RAPACES (Peter Douroutzis, 2025)

Vieux briscard du journalisme de fait divers, Samuel (Sami Bouajila) et sa fille Ava (Mallaury Wanecque), actuellement en stage dans la rédaction, couvrent pour leur magazine le meurtre d’une jeune fille attaquée à l’acide. Frappé par la brutalité de ce meurtre, ainsi que par l’intérêt d’Ava pour l’affaire, Samuel décide de mener une enquête indépendante, à l’insu de sa rédaction. Il découvre des similitudes troublantes avec l’assassinat d’une autre femme, survenu dans la même région deux ans auparavant…

A la vision de Rapaces, La nuit du 12 nous vient immédiatement à l’esprit. Prenant également son point d’ancrage dans un fait divers authentique (l’affaire Elodie Kulik), Rapaces se distance rapidement, comme le film de Dominik Moll, du réel pour adopter un point de vue éloigné du réel. Là au le film multi-césarisé jouait très habilement la carte du cold case obsédant son enquêteur (canevas décidément à la base des plus mémorables thrillers de l’histoire du cinéma), Rapaces opte pour l’enquête journalistique parallèle avec un dénouement.

Si la volonté du cinéaste Peter Douroutzis est à la fois originale et très efficace, elle en devient aussi le point ambivalent de l’entreprise. Le titre du film et la très longue séquence d’introduction laisse entendre clairement que les journalistes de l’hebdomadaire Détective (puisque la rédaction est nommée) sont prêts à tout pour atteindre leur but, quitte à utiliser des méthodes plus que discutables. Or, plus les minutes avancent, plus il parait évident que le réalisateur tente de revaloriser ce genre de presse (dont les prémices, au début du XXe Siècle, furent chapeautés par de remarquables plumes).
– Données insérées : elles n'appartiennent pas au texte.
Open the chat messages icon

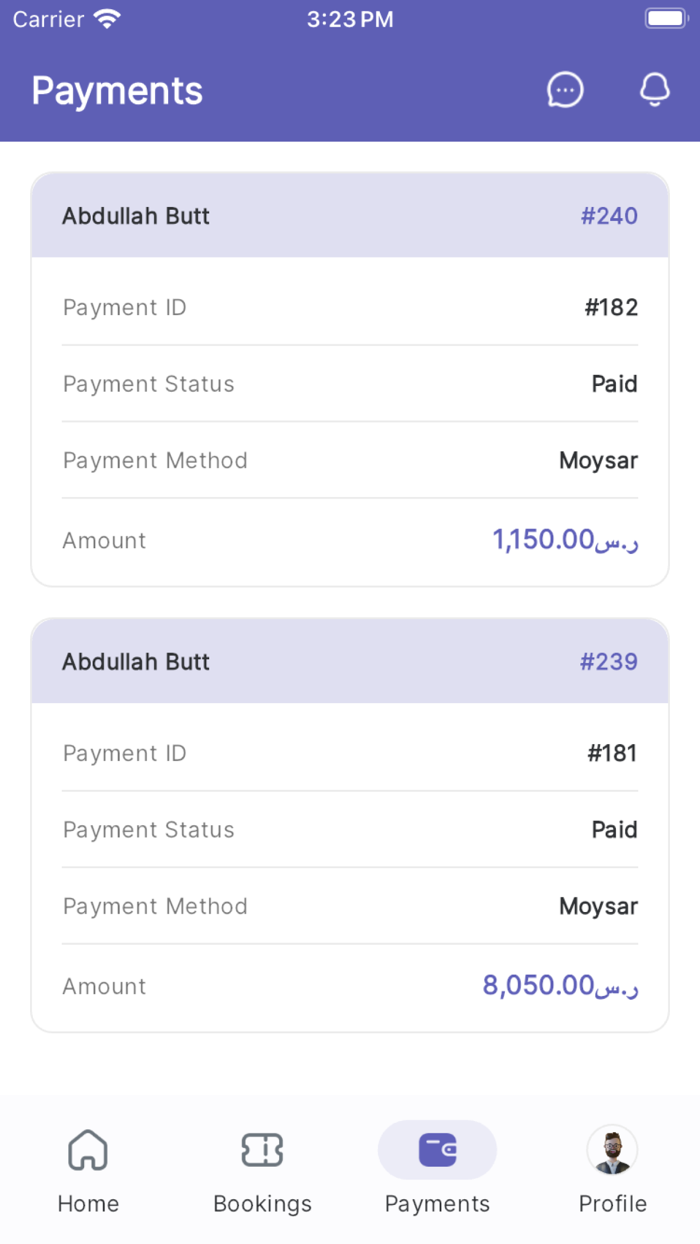pos(565,90)
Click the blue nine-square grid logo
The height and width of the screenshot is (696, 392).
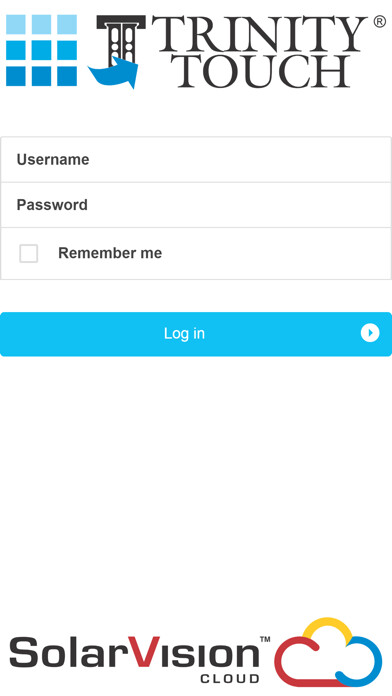(41, 50)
Ce point de vue changeant en cours de récit oblige également Douroutzis de laisser sur le carreau ses personnages secondaires (Jean-Pierre Daroussin, Valérie Donzelli, Stefan Crepin), tous excellents. On en serait même à se demander pourquoi ces derniers ont été à ce point développés, puisque leurs parcours personnels ne se télescopent jamais avec le récit  central.Par chance, la mise en scène et le scénario sont suffisamment denses pour l’on oublie presque de problème pourtant fondamental.

Doté d’un suspense exceptionnellement efficace, les 20 dernières minutes du film sont d’ailleurs puissance rare, sans pour autant que le réalisateur ne fasse appel à des artifices inutiles. Toute la séquence finale (à propos de laquelle nous ne divulgâcheront évidemment pas) est d’ailleurs tellement simple, dans sa structure narrative, qu’on est même surpris qu’elle fonctionne si bien.

Niveau casting, le film profite du succès de L’amour ouf, car tenu en bonne partie par la jeune Mallory Wanecque, véritable révélation du film de Gilles Lellouche. Sans être exempt de défaut, Rapaces séduira sans l’ombre d’un doute les amateurs de polars suffisamment originaux dans leur construction pour arriver à tirer leur épingle du jeu.

Rapaces de Peter Douroutzis, avec Sami Bouajila, Mallory Wanecque, Jean-Pierre Daroussin, Valérie Donzelli, Stefan Crepon, Andréa Bescond, France, 1h44. Actuellement sur les écrans.